AB Üyeliği Kararlılığı ve Toplumsal Talep
Türkiye’nin Avrupa Birliği’ne tam üyeliği konusundaki kararlılıklarını yineleyen Özel, iktidar partisinin çelişkili tutumlarının aksine, CHP’nin bu konudaki istikrarlı duruşunun altını çizdi. “Türkiye’nin, Avrupa’yı tercihi yalnızca tarihsel, siyasal, stratejik bir karar değil bu aynı zamanda toplumsal bir tercihtir” ifadelerini kullanan Özel, Türkiye’nin 200 yıldır yüzünü Batı’ya döndüğünü ve Avrupa kamu düzeninin bir parçası olduğunu belirtti.
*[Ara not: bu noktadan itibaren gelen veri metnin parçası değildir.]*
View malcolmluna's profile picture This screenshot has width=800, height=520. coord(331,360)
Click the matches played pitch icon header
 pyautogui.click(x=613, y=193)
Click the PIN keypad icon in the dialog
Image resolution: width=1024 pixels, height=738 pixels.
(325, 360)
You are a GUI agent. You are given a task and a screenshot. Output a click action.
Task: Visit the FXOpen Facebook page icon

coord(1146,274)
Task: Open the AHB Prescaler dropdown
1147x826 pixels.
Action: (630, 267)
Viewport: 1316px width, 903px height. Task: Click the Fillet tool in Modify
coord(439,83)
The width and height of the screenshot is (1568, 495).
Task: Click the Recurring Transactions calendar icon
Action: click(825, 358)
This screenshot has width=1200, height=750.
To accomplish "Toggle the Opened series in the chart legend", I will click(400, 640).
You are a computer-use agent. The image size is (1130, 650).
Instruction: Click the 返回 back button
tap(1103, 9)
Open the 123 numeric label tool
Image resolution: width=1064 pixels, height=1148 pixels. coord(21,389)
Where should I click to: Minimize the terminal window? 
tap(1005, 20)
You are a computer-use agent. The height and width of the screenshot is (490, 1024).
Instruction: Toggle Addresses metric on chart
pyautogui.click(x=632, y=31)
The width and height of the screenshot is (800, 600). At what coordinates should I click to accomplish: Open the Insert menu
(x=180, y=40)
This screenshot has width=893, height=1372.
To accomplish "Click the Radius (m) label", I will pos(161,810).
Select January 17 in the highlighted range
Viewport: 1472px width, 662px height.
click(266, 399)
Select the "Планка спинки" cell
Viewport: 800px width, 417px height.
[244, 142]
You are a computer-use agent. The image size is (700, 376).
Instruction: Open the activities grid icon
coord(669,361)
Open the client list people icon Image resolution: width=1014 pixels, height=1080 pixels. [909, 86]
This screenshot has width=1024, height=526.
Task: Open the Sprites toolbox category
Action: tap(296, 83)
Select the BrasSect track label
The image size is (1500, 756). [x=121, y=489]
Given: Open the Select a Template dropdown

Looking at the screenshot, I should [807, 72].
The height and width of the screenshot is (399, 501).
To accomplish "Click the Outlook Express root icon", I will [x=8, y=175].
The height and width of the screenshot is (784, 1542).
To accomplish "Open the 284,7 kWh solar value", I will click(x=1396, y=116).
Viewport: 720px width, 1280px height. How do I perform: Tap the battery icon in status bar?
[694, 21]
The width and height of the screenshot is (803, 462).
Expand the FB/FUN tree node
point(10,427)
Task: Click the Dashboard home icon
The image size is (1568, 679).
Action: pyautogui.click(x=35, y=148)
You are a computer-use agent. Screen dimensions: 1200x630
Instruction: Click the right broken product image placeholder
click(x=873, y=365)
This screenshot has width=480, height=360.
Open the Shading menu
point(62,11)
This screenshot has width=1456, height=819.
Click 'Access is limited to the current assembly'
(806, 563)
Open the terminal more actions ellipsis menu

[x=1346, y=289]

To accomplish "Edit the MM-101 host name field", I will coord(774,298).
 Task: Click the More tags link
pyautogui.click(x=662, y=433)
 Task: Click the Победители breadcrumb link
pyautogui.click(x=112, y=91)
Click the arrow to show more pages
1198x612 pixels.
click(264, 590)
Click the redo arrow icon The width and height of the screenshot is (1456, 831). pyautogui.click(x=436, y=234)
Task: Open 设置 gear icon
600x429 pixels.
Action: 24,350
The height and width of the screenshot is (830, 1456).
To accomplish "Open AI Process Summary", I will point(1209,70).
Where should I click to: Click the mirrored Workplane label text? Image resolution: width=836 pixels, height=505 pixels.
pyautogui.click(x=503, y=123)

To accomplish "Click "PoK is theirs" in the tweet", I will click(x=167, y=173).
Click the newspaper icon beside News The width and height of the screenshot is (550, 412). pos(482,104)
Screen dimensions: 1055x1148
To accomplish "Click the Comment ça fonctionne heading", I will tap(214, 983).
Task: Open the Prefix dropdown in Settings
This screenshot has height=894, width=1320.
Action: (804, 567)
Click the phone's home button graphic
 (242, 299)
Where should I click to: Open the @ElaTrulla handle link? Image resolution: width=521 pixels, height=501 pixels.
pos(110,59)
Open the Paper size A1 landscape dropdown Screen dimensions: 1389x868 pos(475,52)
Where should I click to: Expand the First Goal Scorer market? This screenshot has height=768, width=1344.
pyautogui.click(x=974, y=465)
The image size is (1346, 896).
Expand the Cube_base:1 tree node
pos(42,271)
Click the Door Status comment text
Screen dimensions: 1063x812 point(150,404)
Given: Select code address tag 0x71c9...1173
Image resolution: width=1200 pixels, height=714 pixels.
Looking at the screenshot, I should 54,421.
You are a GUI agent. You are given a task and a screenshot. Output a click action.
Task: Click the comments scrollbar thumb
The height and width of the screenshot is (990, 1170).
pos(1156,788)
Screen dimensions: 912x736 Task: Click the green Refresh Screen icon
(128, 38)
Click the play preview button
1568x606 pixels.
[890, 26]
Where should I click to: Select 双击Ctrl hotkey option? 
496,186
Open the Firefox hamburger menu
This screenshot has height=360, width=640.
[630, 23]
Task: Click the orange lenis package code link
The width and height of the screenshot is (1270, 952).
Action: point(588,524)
Özel, CHP’nin AB ile ilişkilerine verdiği önemi ve bu konudaki kamuoyu desteğinin arttığını vurguladı. “Yapılacak seçimleri AB üyeliği açısından referandum olarak tarif etmemizden sonra yapılan kamuoyu araştırmalarında AB’ye üyelik noktasındaki toplumsal talep istikrarlı olarak artmış ve son ölçümlerde yüzde 66’ya kadar ulaşmıştır” dedi. Genç kesim arasında ise bu oranın yüzde 72’ye ulaştığını söyledi.
“AB, Türkiye’yi Göçmen Deposu Olarak Görmemeli”
Avrupa Birliği’nin Türkiye ile ilişkisini eleştiren Özel, “Ancak o Avrupa Birliği, Türkiye ile ilişkisini göçmen pazarlıklarına hapseden, Türkiye’yi sınırlarının ötesinde bir göçmen deposu olarak gören bir Avrupa Birliği olmamalıdır” şeklinde konuştu. Türkiye’nin sadece göçmenleri tutan ve karşılığında ekonomik yardım bekleyen bir ülke olarak görülmemesi gerektiğini vurgulayan Özel, Türkiye-AB ilişkilerinin çok boyutlu ve istikrarlı bir demokrasi arayışında olması gerektiğini sözlerine ekledi.